*WORK INSTRUCTIONS*: Would you return every entry below exactly as written, without its images?

*EXCERPTED RECORDS*:
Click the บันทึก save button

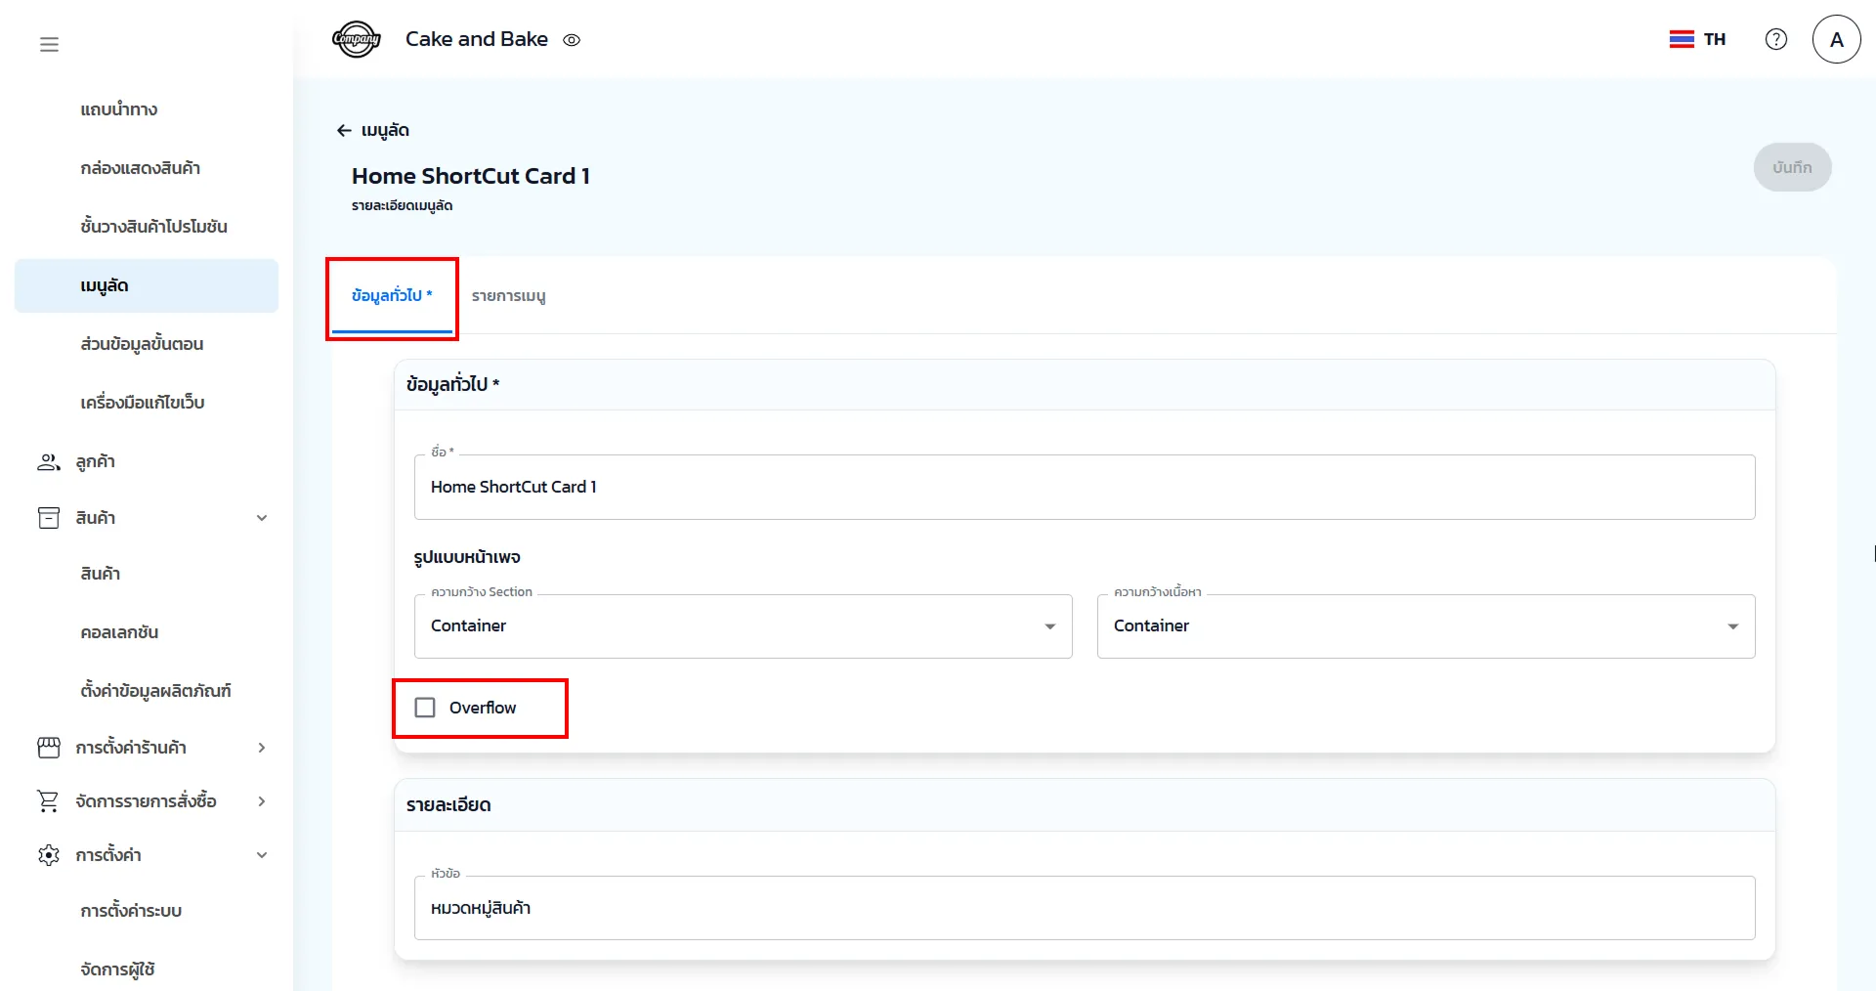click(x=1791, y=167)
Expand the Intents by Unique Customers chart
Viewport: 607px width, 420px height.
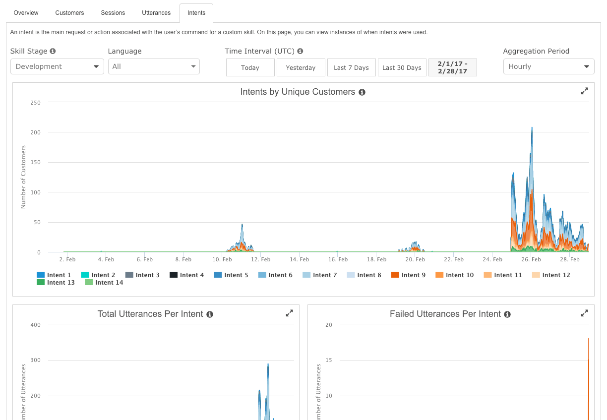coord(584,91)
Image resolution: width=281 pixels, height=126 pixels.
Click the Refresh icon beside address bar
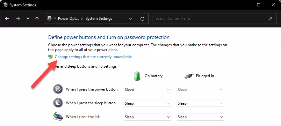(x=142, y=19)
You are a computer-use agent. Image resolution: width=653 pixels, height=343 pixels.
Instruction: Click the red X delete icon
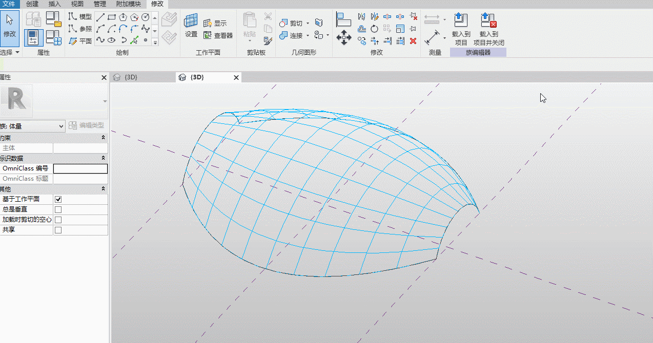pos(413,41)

*ANSWER SPACE*:
Click the บันทึก save button

click(x=1791, y=167)
Expand the Intents by Unique Customers chart
Viewport: 607px width, 420px height.
coord(584,91)
Image resolution: width=281 pixels, height=126 pixels.
Click the Refresh icon beside address bar
(x=142, y=19)
You are a computer-use agent. Image resolution: width=653 pixels, height=343 pixels.
Instruction: Click the red X delete icon
pos(413,41)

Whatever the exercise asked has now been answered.